-------- TEXT SHOWN --------

Lee Shulman Bierer, Tribune News Service on

Published in Education News

College applications don’t open until this summer or early fall, so why are we talking about letters of recommendation in May?

The reason is that now — yes, in May — is the time to begin asking teachers if they’ll be able to write your letter. I’ve heard too many stories of top-notch students who wait until the fall to ask their teachers for recommendations for their college applications, only to be surprised and embarrassed when they are told that their favorite teachers are already full since other students asked them last spring.

Letters of recommendation carry varying weight, depending on the perspective of the college or university and who writes them. The more selective colleges may ask for two or three recommendation letters. Questions abound: Which people should you ask? When should you ask them? What are they used for? Where do they go? Why are they important? And how do you prepare teachers to write the best letter possible?


Letters of recommendation are most powerful when they are written by teachers, coaches, club or internship advisers, youth group advisers or employers who know you well. The people you ask should be able to describe your skills and accomplishments as well as your personality. Colleges prefer letters from junior year teachers since they are familiar with your most recent work. Read instructions carefully since some colleges may specifically request a science or math teacher, especially if you’re applying to an engineering program.

-------- DATA SECTION --------

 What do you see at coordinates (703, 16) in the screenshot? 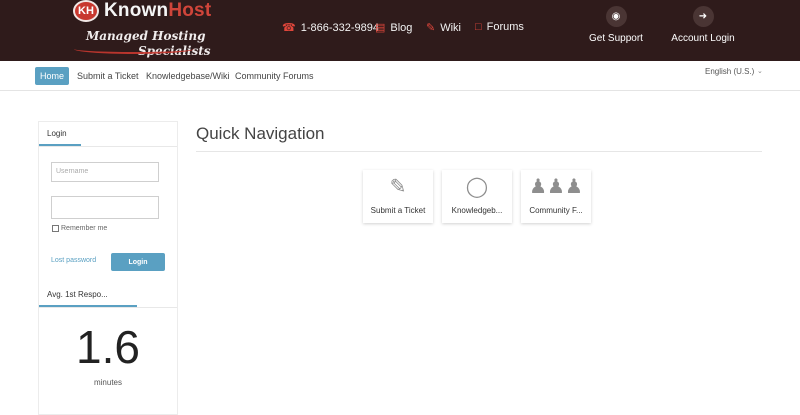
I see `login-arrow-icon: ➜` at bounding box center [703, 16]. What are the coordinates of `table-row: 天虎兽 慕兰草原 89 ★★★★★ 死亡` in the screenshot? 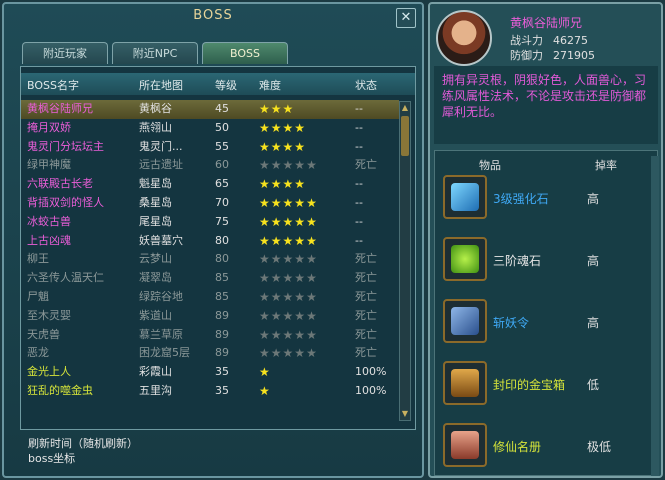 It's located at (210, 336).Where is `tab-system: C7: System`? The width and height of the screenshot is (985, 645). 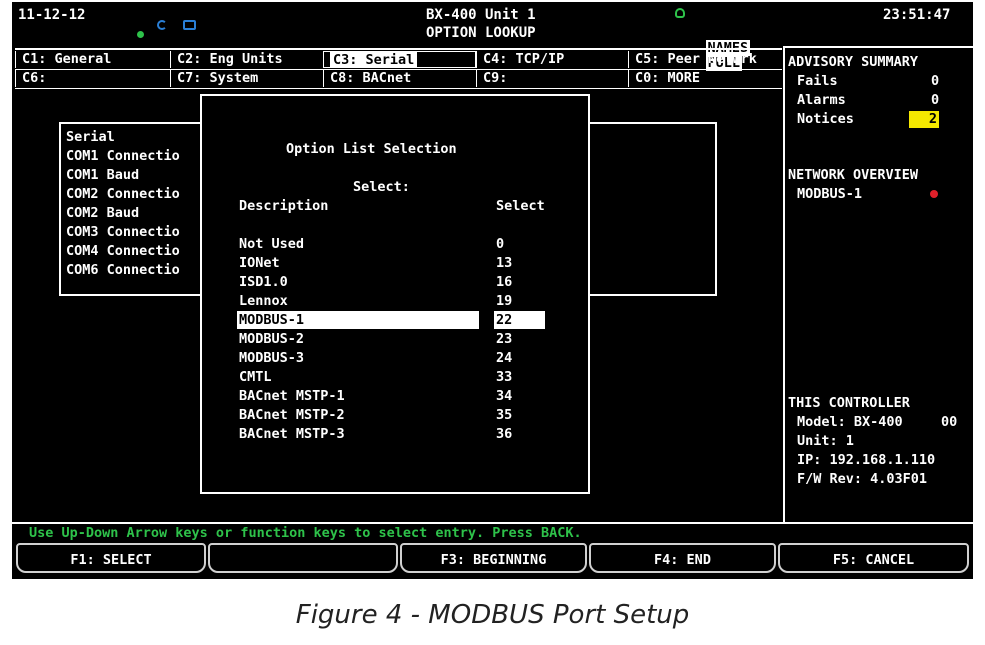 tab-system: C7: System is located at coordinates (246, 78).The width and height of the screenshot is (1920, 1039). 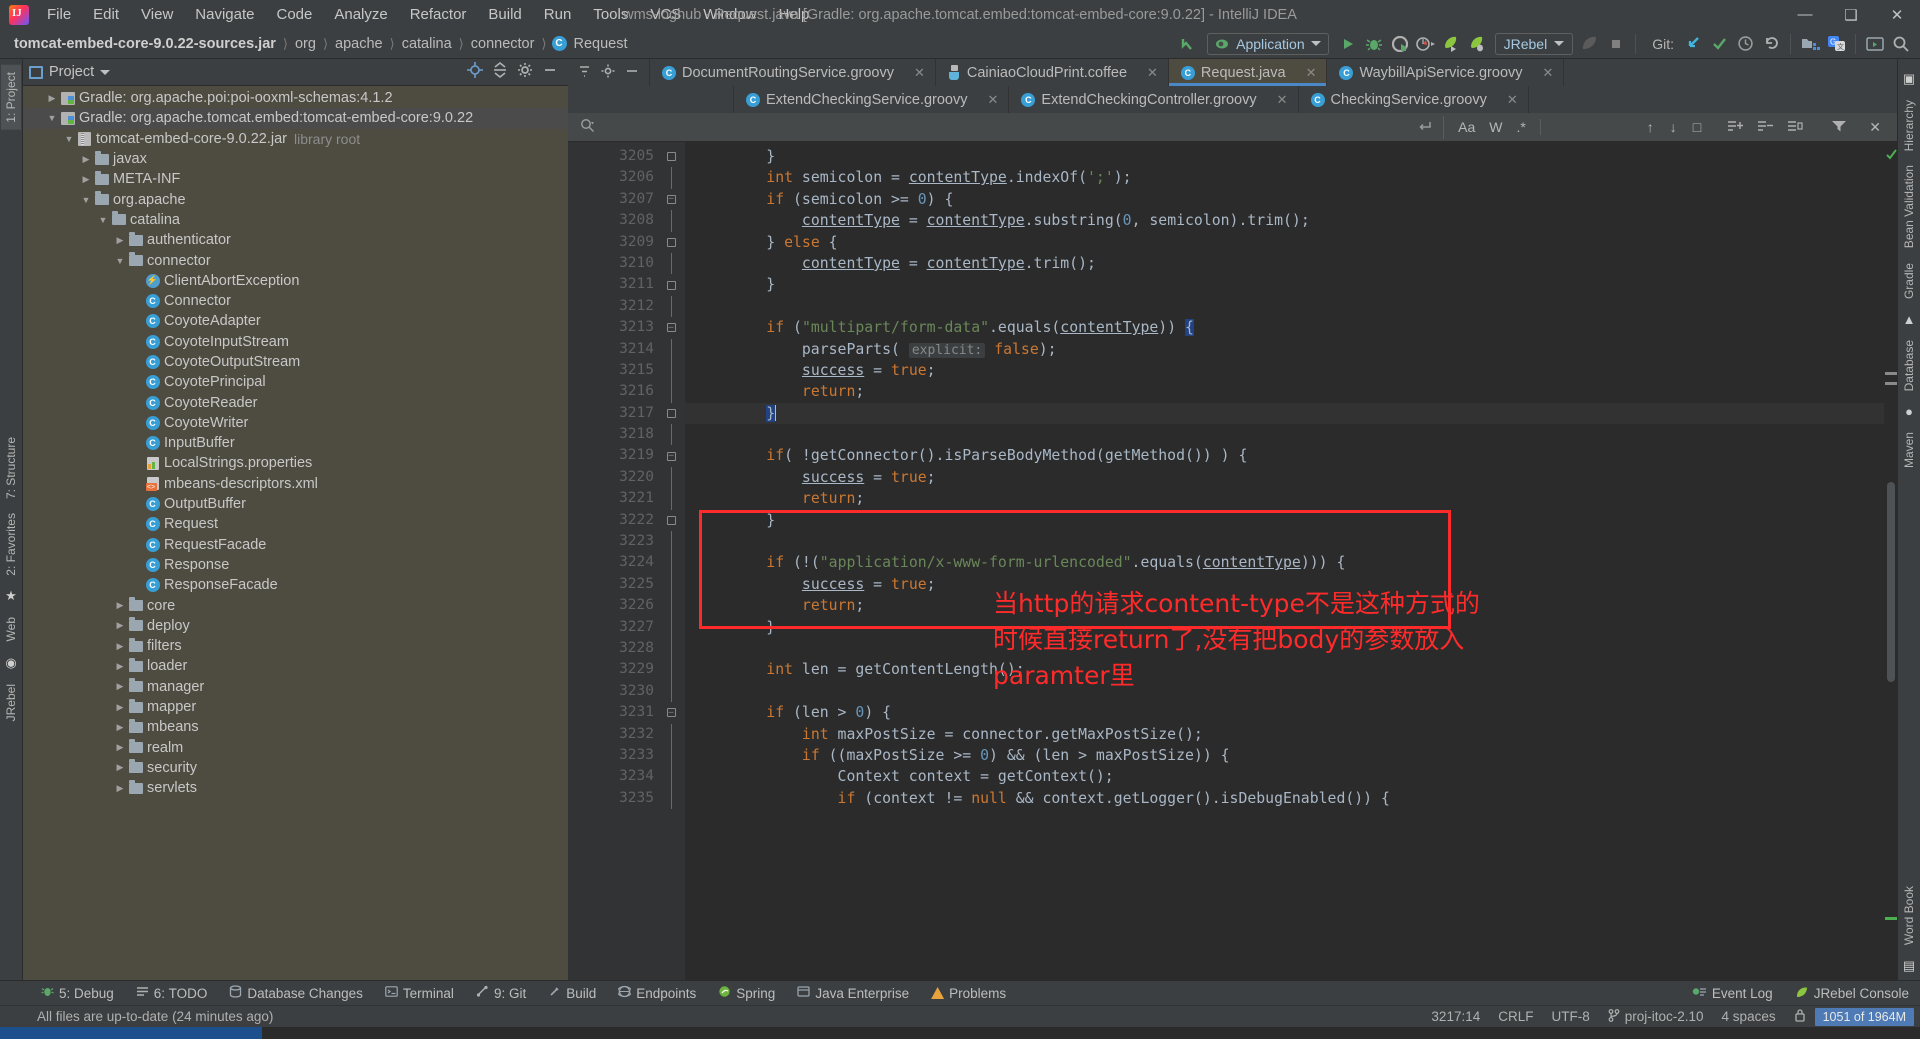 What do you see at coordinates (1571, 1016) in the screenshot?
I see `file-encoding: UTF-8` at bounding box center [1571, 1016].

--------

SET OF TASKS:
1/ Reproduce the stretch of the passage on college recommendation letters from "Lee Shulman Bierer, Tribune" through "recommendation in May?".
2/ Write the next part of the passage on college recommendation letters, picking up after its final sentence.

LIST OF ANSWERS:
1/
Lee Shulman Bierer, Tribune News Service on

Published in Education News

College applications don’t open until this summer or early fall, so why are we talking about letters of recommendation in May?

2/
Since most letters of recommendation are glowing and full of praise for the applicant, colleges that take them seriously are trying to get beneath the surface of who you are. The letters that share personal anecdotes about you reveal the less tangible qualities that a college can’t deduce from grades and test scores. A well-written letter of recommendation will showcase your abilities and make you a compelling candidate.


Colleges accept letters of recommendation electronically through the Common Application. Follow directions carefully and don’t send more than a college requests. Colleges that participate in the Common Application detail how many letters of recommendation they require and how many they allow.